The money comes from the $4.9 million the Nina Mason Pulliam Charitable Trust announced would go to nine organizations last month.

The money will be used on three properties owned by the CILTI:

  • Oliver's Woods located off River Road, near Keystone at the Crossing.
  • White Owl Conservation Area, located a little further south near East 86th Street.
  • White River Bluffs, located east of Michigan Road between 52nd and 56th streets.

“The stars aligned for us." said Cliff Chapman, the executive director at the Central Indiana Land Trust. "The Nina Mason Pulliam Charitable Trust really wanted to do something for the White River, for all of central Indiana and this property. We really wanted to open it to the public, and connect the dots, so this is something we want to do and they’re really excited to fund.”

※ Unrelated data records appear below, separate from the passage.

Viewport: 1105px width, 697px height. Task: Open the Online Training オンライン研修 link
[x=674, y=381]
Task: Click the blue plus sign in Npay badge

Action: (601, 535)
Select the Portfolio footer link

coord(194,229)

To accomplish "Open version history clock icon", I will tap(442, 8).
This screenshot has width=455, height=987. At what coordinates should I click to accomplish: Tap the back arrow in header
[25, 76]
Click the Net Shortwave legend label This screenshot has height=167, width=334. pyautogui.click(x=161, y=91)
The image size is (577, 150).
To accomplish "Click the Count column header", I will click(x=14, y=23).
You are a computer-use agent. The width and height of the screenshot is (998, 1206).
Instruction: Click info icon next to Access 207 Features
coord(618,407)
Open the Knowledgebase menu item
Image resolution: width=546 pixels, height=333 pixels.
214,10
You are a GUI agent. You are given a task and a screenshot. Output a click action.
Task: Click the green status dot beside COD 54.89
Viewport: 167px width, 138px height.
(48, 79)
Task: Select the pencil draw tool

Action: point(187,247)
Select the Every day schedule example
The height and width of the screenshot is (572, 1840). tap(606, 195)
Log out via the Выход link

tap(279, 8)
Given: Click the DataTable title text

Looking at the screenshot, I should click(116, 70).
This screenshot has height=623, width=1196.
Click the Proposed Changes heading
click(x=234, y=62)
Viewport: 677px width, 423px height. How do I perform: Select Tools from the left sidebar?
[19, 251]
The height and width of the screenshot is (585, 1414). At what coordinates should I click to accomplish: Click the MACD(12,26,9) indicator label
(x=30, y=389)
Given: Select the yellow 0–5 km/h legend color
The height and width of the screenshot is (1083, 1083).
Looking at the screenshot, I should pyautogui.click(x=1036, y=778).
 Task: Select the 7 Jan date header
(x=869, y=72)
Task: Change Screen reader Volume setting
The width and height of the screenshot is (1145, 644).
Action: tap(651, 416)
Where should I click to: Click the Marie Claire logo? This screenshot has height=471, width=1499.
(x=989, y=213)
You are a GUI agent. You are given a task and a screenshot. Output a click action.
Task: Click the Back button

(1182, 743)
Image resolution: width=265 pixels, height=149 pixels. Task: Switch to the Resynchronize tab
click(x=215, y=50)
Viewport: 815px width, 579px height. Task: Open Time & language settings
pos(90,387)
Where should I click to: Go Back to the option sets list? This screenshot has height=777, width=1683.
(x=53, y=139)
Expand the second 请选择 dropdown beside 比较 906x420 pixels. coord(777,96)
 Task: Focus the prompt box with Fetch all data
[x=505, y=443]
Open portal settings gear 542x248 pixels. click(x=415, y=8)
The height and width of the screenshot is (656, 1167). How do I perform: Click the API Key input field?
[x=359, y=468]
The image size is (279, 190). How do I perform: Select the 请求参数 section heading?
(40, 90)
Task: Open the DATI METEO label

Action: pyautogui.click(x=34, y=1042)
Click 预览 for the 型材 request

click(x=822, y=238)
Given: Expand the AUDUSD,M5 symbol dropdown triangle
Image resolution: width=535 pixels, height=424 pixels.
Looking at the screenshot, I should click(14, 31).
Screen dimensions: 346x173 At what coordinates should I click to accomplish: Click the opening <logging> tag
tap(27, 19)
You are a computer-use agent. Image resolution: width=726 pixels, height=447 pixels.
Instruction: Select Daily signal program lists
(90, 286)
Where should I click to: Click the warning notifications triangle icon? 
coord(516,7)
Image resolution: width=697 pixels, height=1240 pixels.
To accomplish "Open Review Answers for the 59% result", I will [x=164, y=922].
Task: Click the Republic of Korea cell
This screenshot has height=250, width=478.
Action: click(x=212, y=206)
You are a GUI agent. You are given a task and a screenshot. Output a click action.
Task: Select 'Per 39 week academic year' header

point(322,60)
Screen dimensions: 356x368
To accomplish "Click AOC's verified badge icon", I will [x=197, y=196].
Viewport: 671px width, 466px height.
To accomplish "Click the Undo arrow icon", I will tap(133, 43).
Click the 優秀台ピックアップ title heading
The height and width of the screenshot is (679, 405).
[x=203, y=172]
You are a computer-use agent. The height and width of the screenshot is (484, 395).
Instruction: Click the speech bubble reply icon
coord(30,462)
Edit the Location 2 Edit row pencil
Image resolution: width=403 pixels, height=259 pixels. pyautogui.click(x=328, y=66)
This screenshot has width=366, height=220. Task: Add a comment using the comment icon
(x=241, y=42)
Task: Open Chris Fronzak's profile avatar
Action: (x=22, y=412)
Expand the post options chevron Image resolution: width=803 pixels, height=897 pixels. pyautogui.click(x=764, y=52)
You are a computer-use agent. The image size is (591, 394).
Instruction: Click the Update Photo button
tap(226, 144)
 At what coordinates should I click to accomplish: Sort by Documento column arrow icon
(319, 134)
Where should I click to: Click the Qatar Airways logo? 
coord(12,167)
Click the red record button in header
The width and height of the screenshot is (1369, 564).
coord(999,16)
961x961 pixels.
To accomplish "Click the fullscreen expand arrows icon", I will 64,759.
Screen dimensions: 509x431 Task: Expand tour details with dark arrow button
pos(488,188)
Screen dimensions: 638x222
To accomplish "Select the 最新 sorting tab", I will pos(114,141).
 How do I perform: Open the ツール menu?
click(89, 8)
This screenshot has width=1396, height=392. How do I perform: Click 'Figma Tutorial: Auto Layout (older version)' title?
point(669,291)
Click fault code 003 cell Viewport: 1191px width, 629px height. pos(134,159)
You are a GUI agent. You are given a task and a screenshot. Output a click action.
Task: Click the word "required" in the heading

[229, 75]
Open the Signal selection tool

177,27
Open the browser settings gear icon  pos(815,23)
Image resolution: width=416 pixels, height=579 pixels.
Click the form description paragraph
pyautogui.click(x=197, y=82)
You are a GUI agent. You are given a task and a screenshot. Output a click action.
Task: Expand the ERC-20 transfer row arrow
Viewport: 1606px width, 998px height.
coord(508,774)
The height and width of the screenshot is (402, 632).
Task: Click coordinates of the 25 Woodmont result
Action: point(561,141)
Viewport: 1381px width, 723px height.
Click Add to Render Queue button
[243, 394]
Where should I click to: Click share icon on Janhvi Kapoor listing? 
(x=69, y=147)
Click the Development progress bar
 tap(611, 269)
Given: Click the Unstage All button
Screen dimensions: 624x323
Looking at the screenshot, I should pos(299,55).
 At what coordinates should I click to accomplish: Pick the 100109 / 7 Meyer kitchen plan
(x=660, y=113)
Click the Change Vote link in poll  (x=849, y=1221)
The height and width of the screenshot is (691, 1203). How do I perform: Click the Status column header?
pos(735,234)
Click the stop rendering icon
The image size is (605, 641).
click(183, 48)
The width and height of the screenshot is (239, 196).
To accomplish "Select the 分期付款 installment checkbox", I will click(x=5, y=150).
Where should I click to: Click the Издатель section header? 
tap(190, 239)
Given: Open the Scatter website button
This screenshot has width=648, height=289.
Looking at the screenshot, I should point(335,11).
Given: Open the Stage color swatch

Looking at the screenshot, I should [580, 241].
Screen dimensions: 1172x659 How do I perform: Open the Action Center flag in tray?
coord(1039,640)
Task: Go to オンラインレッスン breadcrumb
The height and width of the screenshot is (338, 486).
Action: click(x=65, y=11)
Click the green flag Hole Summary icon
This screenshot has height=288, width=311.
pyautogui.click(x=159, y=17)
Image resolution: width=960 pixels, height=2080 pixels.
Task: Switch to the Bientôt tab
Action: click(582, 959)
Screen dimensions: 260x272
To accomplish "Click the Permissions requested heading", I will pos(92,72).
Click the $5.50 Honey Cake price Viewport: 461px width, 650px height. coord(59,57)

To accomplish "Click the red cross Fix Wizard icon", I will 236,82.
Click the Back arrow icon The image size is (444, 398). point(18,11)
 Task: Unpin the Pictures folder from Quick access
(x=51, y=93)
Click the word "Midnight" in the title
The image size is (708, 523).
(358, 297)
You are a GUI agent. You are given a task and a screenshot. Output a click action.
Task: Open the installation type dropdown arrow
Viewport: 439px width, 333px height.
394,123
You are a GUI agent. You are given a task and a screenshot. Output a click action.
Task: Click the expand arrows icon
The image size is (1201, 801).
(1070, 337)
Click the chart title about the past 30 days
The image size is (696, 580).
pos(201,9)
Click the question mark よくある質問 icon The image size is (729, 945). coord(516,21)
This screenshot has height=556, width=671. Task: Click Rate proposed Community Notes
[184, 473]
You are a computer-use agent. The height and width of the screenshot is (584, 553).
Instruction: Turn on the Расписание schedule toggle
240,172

The three properties are currently closed to the public, but the CILTI hopes that will change by July of 2019. At Oliver's Woods, the 53-acre preserve will get a new canoe launch, a parking lot to accommodate visitors, trails and signage. The popular Town Run Trail Park is also part of the property, and the improvements include a connection to the mountain bike trails from River Road.

At White Owl, another canoe launch will be put in.

“This is really one of the cleanest stretches of the White River in Indianapolis," said Chapman. Right now, paddlers can launch at 106th Street or at Broad Ripple Park, which makes for long trips on the river.

"We thought it was a shame to not get more access here for people.”

White River Bluffs will benefit from the grant by seeing restoration and improvements. The bluffs provide stunning views 85 feet above the river.

The Central Indiana Land Trust owns and protects more than 50 properties across central Indiana, totaling more than 5,200 acres.